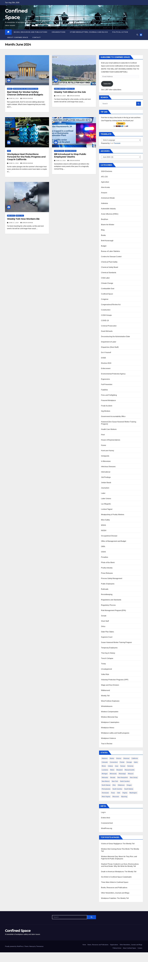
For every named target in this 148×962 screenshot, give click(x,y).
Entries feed (105, 818)
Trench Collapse (107, 658)
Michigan (105, 773)
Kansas (122, 766)
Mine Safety (11, 215)
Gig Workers (105, 411)
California (135, 758)
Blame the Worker (107, 224)
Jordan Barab (27, 98)
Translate (117, 143)
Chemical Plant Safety (109, 262)
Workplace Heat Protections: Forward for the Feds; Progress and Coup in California (26, 157)
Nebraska (105, 777)
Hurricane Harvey (107, 450)
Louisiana (105, 770)
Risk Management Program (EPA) (113, 610)
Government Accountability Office (113, 416)
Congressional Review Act (111, 304)
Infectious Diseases (108, 466)
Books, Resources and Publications (30, 32)
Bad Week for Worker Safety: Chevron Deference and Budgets (25, 93)
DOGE (103, 358)
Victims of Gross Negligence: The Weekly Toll (118, 843)
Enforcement (105, 368)
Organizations (58, 32)
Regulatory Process (108, 605)
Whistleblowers (106, 706)
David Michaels (106, 331)
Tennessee (105, 793)
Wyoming (124, 796)
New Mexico (106, 781)
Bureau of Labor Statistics (110, 251)
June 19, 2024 (61, 160)
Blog (103, 230)
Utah (118, 793)
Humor (103, 445)
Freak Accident (106, 406)
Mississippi (122, 773)
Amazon (104, 193)
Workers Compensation (109, 712)
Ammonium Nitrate (108, 198)
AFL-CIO (104, 177)
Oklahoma (121, 785)
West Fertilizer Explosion (110, 701)
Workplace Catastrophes (110, 722)
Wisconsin (115, 796)
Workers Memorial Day (109, 717)
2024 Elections (106, 171)
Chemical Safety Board (109, 267)
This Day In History (108, 653)
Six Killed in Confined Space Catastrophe (116, 877)
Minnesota (113, 773)
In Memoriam (106, 461)
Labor (103, 493)
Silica (103, 626)
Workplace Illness (107, 727)
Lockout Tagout (106, 509)
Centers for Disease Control (111, 256)
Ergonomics (105, 379)
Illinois (104, 766)
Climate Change (107, 283)
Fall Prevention (106, 384)
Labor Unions (106, 498)
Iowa (116, 766)
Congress (104, 299)
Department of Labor (108, 342)
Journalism (105, 488)
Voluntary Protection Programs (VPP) (114, 680)
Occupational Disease (109, 536)
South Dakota (128, 789)
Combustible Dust (107, 288)
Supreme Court (106, 637)
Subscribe (107, 84)
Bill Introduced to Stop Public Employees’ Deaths (70, 155)
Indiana (110, 766)
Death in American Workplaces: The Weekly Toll (118, 871)
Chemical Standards (108, 272)
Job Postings (106, 477)
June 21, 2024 (14, 163)
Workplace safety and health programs (115, 733)
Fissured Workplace (108, 400)
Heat (9, 150)
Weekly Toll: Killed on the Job (70, 92)
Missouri (130, 773)
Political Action (120, 32)
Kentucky (130, 766)
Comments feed (107, 823)
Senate (103, 616)
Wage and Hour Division (110, 685)
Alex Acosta (105, 187)
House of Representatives (110, 440)
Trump (103, 664)
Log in (103, 812)
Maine (112, 770)
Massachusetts (129, 770)
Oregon (129, 785)
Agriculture (105, 182)
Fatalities (104, 390)
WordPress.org (106, 828)
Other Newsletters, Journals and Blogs (89, 32)
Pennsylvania (106, 789)
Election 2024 (106, 363)
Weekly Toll (70, 88)
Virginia (124, 793)
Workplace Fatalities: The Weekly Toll (115, 898)
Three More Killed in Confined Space (114, 882)
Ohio (114, 785)
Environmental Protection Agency (113, 374)
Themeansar (39, 946)
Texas (113, 793)
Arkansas (126, 758)
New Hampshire (122, 777)
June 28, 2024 (14, 98)
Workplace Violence (108, 738)
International (105, 472)
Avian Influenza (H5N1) (109, 214)
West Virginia (106, 796)
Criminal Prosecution (108, 326)
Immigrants (105, 456)
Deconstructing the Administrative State (26, 88)
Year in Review (106, 743)
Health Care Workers (108, 429)
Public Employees (60, 88)
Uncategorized (106, 669)
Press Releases (107, 573)
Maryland (119, 770)
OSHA (103, 552)
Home (84, 944)
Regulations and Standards (111, 600)
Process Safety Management (111, 578)
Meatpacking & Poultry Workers (112, 514)
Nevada (112, 777)
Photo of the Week (107, 562)
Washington (133, 793)
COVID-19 (105, 320)
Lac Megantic (106, 504)
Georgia (129, 762)
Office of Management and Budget (113, 541)
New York (115, 781)
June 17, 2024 (14, 222)
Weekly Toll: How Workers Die (23, 219)
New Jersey (133, 777)
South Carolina (117, 789)
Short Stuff (105, 621)
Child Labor (105, 278)
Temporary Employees (109, 648)
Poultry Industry (106, 568)
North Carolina (124, 781)
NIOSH (103, 530)
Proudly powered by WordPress (14, 946)
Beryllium (104, 219)
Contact (36, 37)
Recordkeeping (106, 594)
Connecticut (113, 762)
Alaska (112, 758)
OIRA (103, 546)
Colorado (105, 762)
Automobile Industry (108, 208)
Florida (122, 762)
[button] (137, 35)
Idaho (136, 762)
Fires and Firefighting (109, 395)
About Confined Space (17, 37)
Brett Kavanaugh (107, 240)
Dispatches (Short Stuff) (110, 347)
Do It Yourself (106, 352)
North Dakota (106, 785)
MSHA (103, 525)
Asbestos (104, 203)
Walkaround (105, 690)
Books (103, 235)
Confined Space (59, 150)
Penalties (104, 557)
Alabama (104, 758)
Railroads (104, 589)
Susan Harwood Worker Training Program (116, 642)
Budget (10, 88)
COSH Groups (106, 315)
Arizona (118, 758)
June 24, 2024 (61, 96)
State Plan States (107, 632)
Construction (105, 310)
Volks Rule (105, 674)
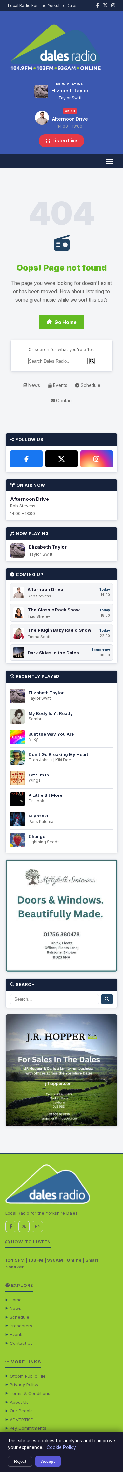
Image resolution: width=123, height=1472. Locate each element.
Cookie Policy (61, 1447)
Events (59, 385)
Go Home (65, 322)
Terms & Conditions (30, 1393)
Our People (21, 1410)
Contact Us (21, 1343)
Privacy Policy (24, 1384)
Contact (64, 400)
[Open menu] (109, 161)
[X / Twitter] (61, 458)
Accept (48, 1461)
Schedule (89, 385)
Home (16, 1299)
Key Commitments (28, 1428)
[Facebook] (26, 458)
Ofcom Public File (28, 1376)
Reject (20, 1461)
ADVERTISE (21, 1419)
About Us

- - -

= INSTRUCTIONS TO FOLLOW =
How many lines contain the word "Space", counting only matches in the same case? Give the number alone.

= SOLUTION TO THE EXERCISE =
4